Records excerpted from a collection
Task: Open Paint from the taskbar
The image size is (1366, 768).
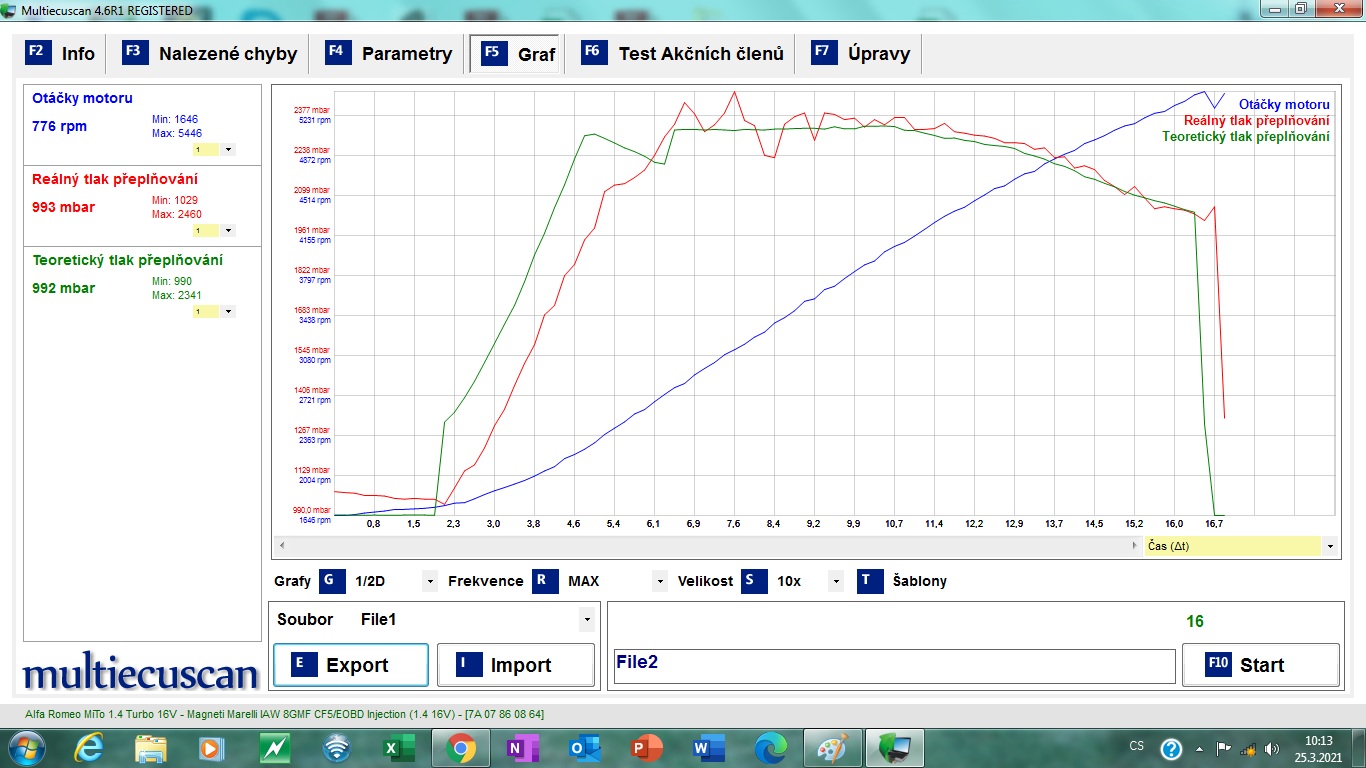Action: click(832, 748)
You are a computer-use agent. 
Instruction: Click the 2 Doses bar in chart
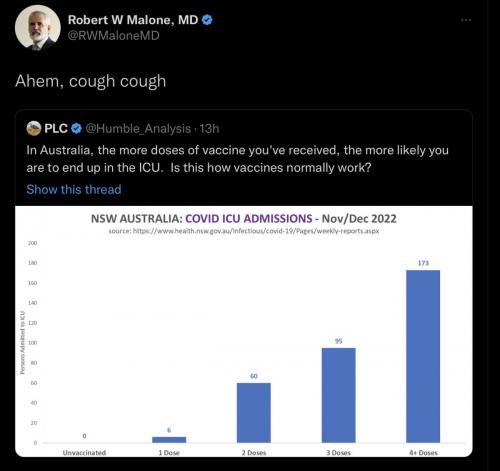[254, 413]
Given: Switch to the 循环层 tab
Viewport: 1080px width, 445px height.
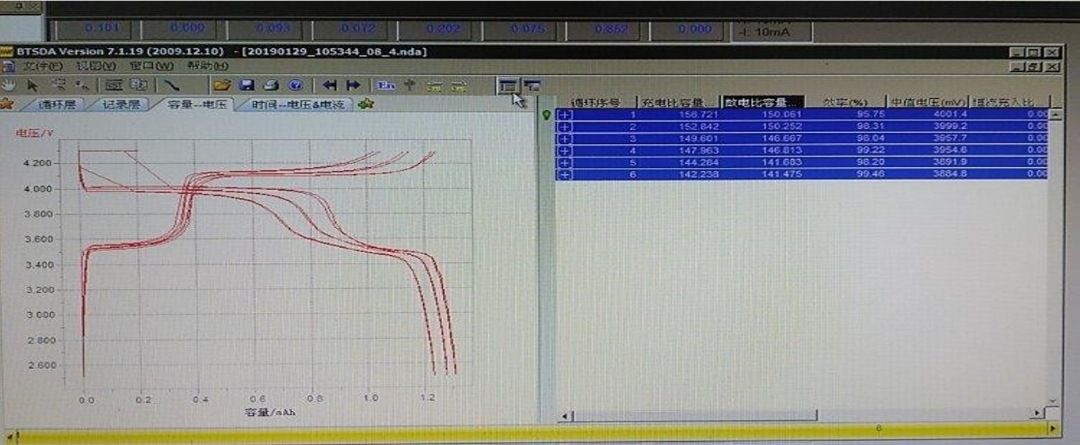Looking at the screenshot, I should coord(57,104).
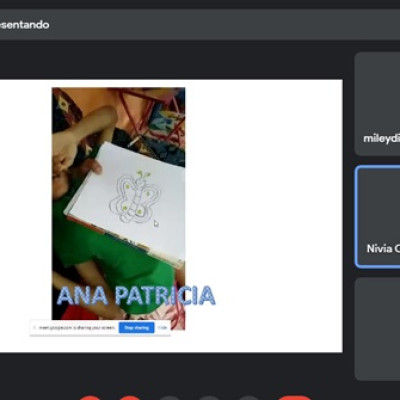Click the 'meet.google.com is sharing your screen' text
Viewport: 400px width, 400px height.
[77, 328]
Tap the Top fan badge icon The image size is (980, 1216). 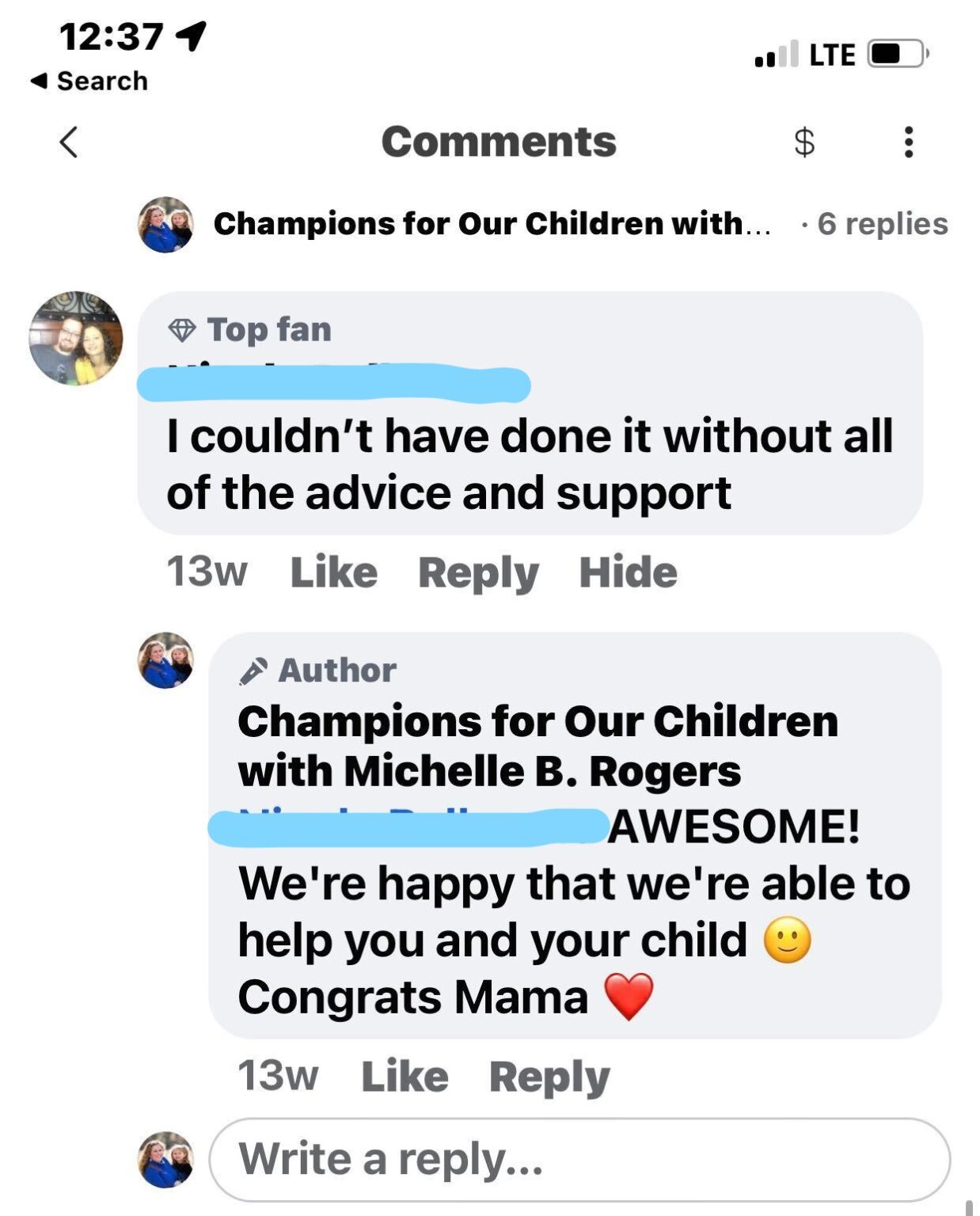tap(184, 329)
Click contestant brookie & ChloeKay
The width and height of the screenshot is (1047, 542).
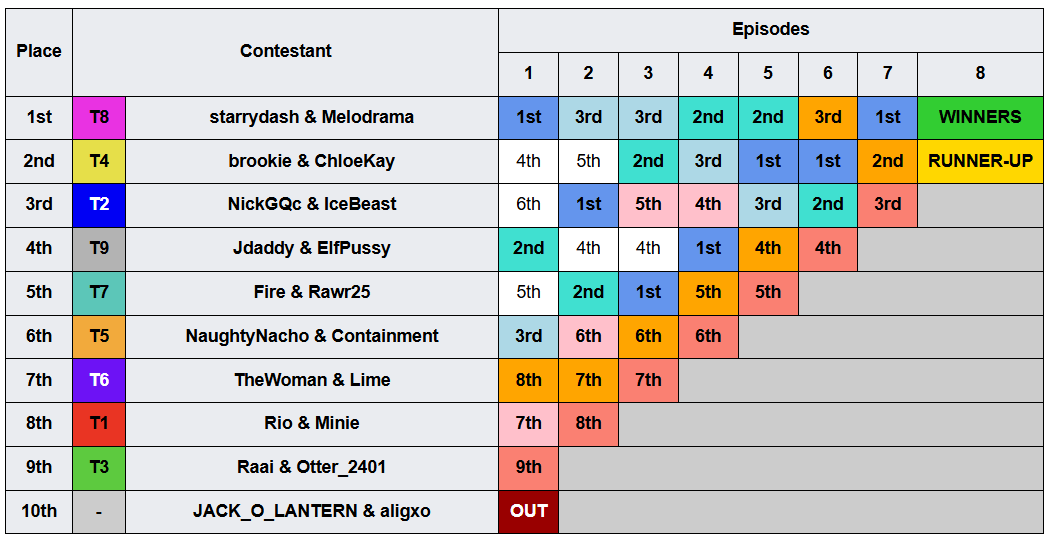pos(312,161)
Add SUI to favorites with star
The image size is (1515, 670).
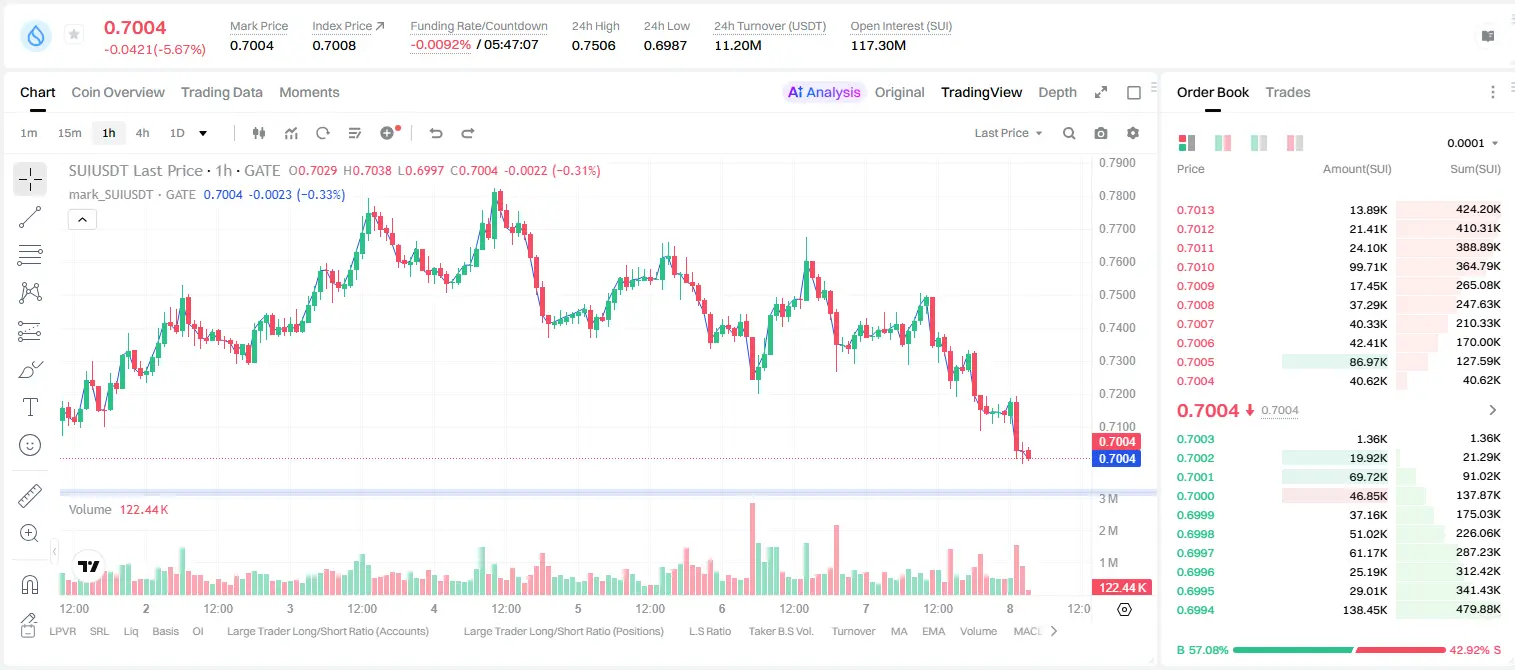(74, 35)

= YOUR INSTRUCTIONS =
What is needed is an exact copy of the lines from the one with "The width and" through the end of the data above, both included, minus any pictures.

= RESPONSE =
The width and height of the screenshot is (1047, 542).
pos(312,161)
Add SUI to favorites with star
The image size is (1515, 670).
(74, 35)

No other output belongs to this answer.